### WHAT THIS TASK INVOLVES
The entries are to be repeated verbatim, with nothing left out.
-- DATA EXTRACTS follows --
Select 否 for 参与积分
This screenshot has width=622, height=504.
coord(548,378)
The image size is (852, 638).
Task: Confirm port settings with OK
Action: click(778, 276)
-- DATA EXTRACTS concluded --
### EXERCISE SOLUTION
Select 否 for 参与积分
This screenshot has width=622, height=504.
coord(548,378)
The image size is (852, 638).
Task: Confirm port settings with OK
Action: click(778, 276)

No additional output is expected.